STÉRÉOTYPE

« Car c’est à la vérité une violente et traistresse maistresse d’escole, que la coustume. Elle establit en nous, peu à peu, à la désrobée, le pied de son autorité : mais par ce doux et humble commencement, l’ayant rassis et planté avec l’ayde du temps, elle nous descouvre tantost un furieux et tyrannique visage, contre lequel nous n’avons plus la liberté de hausser seulement les yeux. »

Montaigne, Les Essais, Livre premier, chapitre XXII.

    Ce terme fut introduit dans le champ des sciences sociales par l’américain Walter Lippman pour qualifier les idées et les croyances préconçues que se font les individus ou les groupes à partir non pas de l’observation d’un phénomène mais de préjugés et d’habitudes de pensées. Il attribue au stéréotype une fonction d’économie : pour ne pas devoir évaluer avec circonspection tous les aspects d’une nouvelle situation, en peser chaque élément, y réfléchir, en proposer une hypothèse explicative puis en vérifier le bien-fondé, l’individu y répond par la facilité et la rapidité d’une pensée préformée, d’une généralisation simplificatrice, d’un stéréotype partagé avec d’autres dans une même culture.

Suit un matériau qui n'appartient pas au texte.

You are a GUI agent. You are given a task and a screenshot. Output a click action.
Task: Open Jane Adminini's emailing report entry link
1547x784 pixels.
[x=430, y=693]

   Les stéréotypes charrient la conformité de la pensée sociale ; ils offrent une représentation ou une image simplifiée, non vérifiée par l’expérience et non soumise à la critique, ayant cours dans un groupe déterminé à propos généralement d’une autre catégorie sociale déterminée.

   Certains sociologues distinguent le stéréotype du préjugé. Le premier étant une image, une catégorie sociale « comme on la voit », le préjugé étant une opinion, un jugement, une catégorie sociale « comme on la juge ».

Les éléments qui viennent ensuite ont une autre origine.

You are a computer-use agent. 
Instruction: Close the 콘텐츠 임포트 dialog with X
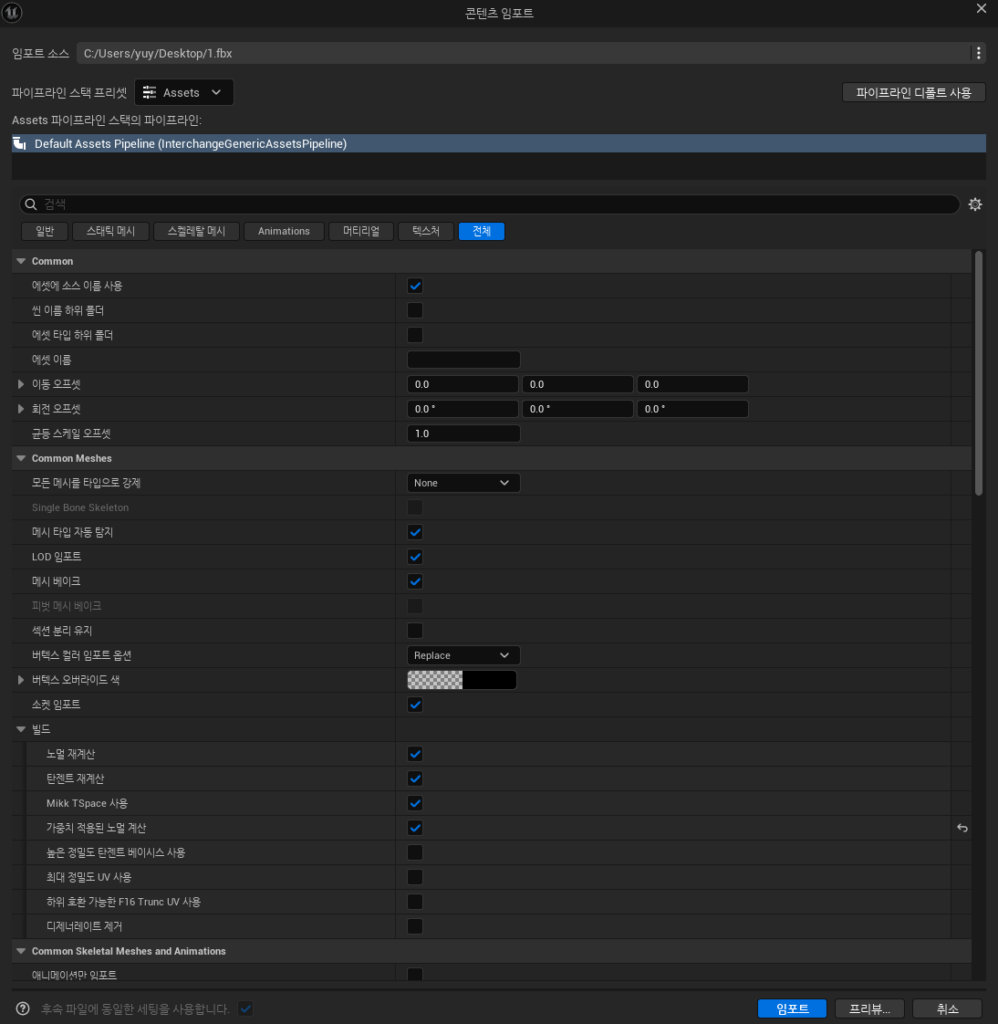point(980,9)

   Stéréotype et préjugé comportent une charge émotionnelle importante, inclinent à des attitudes et permettent aux individus et aux groupes de justifier leur propre statut par opposition à celui d’autres catégories sociales dévalorisées, comme c’est le cas dans le racisme. Ainsi, les stéréotypes qui circulent à l’égard des travailleurs immigrés, des Noirs ou des Juifs servent-ils à justifier la ségrégation, le rejet, la domination, l’antisémitisme, etc.

   Rumeurs, préjugés, stéréotypes font partie d’une culture et de son ethnocentrisme. La rencontre avec d’autres cultures, plutôt que de s’inscrire dans la réalité d’une découverte singulière, semble se nouer avant tout à partir du « prêt-à-penser » d’une société.

Lecture

  • Henri JANNE, Le Système social. Essai de théorie générale, Ed. de l’Institut de sociologie de l’Université Libre de Bruxelles, 1968.
  • Walter LIPPMAN, Public opinion. Harcourt, Brace, New York, 1922.